I'm looking to talk to some people who have worked on the SBOM embedded in Go binaries by default. They also rolled their own JSON-based format, and perhaps we could collaborate on something more generic or at least that could be shared between the two.

FWIW Syft can already convert from the cargo auditable data format to CycloneDX.

jayvdb commented 1 year ago

https://github.com/google/osv-scanner supports "SPDX and CycloneDX SBOMs using Package URLs" - https://google.github.io/osv-scanner/usage/#specify-sbom

As an alternative/pre-cursor for storing the dependency info in those SBOM formats, perhaps rust-audit-info could extract the existing format and do a "rough" conversion to these SBOM formats, so that integration with these other tools can be explored, determining what (if any) extra fields need to be stored in the rust binaries in order to get reasonable compatibility with these tools.

Shnatsel commented 1 year ago

Syft can already perform such a conversion today.
========
§ Written instruction a:
Sum up the forum thread in two sentences.

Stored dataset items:
========
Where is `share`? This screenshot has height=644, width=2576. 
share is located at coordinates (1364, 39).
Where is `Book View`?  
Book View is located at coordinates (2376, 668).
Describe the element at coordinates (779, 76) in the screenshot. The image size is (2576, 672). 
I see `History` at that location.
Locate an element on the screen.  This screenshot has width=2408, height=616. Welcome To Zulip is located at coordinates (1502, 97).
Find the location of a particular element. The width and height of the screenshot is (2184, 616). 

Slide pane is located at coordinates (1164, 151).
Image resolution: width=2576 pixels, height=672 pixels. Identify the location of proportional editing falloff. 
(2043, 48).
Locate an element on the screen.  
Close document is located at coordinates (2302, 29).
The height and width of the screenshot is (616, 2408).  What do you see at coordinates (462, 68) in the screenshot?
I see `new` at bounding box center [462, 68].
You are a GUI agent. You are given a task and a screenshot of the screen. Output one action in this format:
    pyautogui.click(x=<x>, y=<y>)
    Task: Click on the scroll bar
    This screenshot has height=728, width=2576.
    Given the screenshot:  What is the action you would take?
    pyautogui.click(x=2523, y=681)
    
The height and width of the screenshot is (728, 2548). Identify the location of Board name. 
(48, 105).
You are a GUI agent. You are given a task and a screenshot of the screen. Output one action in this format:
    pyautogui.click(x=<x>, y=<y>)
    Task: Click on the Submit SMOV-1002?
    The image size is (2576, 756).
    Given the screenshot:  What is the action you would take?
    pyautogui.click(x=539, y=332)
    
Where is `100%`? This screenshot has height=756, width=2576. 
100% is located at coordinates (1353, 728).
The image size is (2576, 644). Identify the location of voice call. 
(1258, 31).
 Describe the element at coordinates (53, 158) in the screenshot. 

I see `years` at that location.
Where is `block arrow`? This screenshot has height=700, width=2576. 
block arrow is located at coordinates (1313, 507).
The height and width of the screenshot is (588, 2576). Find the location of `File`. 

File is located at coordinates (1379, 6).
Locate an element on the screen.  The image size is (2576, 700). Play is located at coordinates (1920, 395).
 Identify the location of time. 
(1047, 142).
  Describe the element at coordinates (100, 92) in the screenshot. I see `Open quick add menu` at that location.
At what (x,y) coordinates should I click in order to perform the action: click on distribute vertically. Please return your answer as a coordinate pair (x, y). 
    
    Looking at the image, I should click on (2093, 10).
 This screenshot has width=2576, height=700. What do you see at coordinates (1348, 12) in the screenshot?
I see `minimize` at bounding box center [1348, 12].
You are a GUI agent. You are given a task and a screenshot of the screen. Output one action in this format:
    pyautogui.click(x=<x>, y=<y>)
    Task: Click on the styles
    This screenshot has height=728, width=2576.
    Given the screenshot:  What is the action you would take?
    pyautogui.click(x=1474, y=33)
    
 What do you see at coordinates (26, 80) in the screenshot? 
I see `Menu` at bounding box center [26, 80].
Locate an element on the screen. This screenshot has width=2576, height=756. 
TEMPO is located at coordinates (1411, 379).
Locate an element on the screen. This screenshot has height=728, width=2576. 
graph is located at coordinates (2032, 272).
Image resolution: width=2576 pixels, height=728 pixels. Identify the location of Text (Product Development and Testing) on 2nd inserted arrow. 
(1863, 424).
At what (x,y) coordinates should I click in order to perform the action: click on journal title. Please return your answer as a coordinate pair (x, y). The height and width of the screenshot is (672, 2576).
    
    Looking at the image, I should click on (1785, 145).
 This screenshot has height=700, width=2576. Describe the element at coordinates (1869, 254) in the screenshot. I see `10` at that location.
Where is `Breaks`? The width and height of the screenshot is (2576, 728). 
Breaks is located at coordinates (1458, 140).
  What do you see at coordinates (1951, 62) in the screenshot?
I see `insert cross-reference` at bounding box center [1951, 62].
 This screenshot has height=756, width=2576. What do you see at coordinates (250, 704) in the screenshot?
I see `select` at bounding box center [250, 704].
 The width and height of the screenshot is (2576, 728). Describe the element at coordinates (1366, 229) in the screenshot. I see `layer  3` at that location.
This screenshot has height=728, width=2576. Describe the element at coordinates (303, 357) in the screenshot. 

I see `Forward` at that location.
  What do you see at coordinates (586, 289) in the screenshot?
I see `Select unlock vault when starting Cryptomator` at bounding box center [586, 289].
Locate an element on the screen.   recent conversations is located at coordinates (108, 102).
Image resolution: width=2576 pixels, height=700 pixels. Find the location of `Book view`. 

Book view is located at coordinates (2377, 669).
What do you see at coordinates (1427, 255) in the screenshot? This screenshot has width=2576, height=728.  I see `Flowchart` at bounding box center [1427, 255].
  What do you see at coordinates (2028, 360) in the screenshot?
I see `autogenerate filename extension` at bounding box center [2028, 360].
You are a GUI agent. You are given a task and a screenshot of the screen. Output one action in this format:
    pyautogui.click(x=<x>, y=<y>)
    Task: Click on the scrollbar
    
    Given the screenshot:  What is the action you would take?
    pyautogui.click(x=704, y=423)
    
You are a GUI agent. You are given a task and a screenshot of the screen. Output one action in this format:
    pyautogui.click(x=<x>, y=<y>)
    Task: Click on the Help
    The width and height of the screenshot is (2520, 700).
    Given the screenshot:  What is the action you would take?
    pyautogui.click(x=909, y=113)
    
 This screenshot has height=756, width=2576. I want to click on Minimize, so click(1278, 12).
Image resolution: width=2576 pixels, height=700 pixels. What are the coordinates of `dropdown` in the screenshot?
========
§ Written instruction b:
Render the listing as a numbered list, from its first line up to and including the line with "(1258, 31).", leaving out blank lines.

§ Correct response a:
The first post seeks to talk with people who worked on the SBOM embedded by default in Go binaries, which use their own JSON-based format, in hopes of collaborating on something more generic or shared between the two. Replies note that Syft can already convert the cargo auditable data format to CycloneDX, and one suggests that rust-audit-info could do a rough conversion of the existing format to SBOM formats like SPDX and CycloneDX, which osv-scanner supports, to explore integration and find which extra fields, if any, the Rust binaries would need to store.

§ Correct response b:
1. Where is `share`? This screenshot has height=644, width=2576. 
2. share is located at coordinates (1364, 39).
3. Where is `Book View`?  
4. Book View is located at coordinates (2376, 668).
5. Describe the element at coordinates (779, 76) in the screenshot. The image size is (2576, 672). 
6. I see `History` at that location.
7. Locate an element on the screen.  This screenshot has width=2408, height=616. Welcome To Zulip is located at coordinates (1502, 97).
8. Find the location of a particular element. The width and height of the screenshot is (2184, 616). 
9. Slide pane is located at coordinates (1164, 151).
10. Image resolution: width=2576 pixels, height=672 pixels. Identify the location of proportional editing falloff. 
11. (2043, 48).
12. Locate an element on the screen.  
13. Close document is located at coordinates (2302, 29).
14. The height and width of the screenshot is (616, 2408).  What do you see at coordinates (462, 68) in the screenshot?
15. I see `new` at bounding box center [462, 68].
16. You are a GUI agent. You are given a task and a screenshot of the screen. Output one action in this format:
17.     pyautogui.click(x=<x>, y=<y>)
18.     Task: Click on the scroll bar
19.     This screenshot has height=728, width=2576.
20.     Given the screenshot:  What is the action you would take?
21.     pyautogui.click(x=2523, y=681)
22. The height and width of the screenshot is (728, 2548). Identify the location of Board name. 
23. (48, 105).
24. You are a GUI agent. You are given a task and a screenshot of the screen. Output one action in this format:
25.     pyautogui.click(x=<x>, y=<y>)
26.     Task: Click on the Submit SMOV-1002?
27.     The image size is (2576, 756).
28.     Given the screenshot:  What is the action you would take?
29.     pyautogui.click(x=539, y=332)
30. Where is `100%`? This screenshot has height=756, width=2576. 
31. 100% is located at coordinates (1353, 728).
32. The image size is (2576, 644). Identify the location of voice call. 
33. (1258, 31).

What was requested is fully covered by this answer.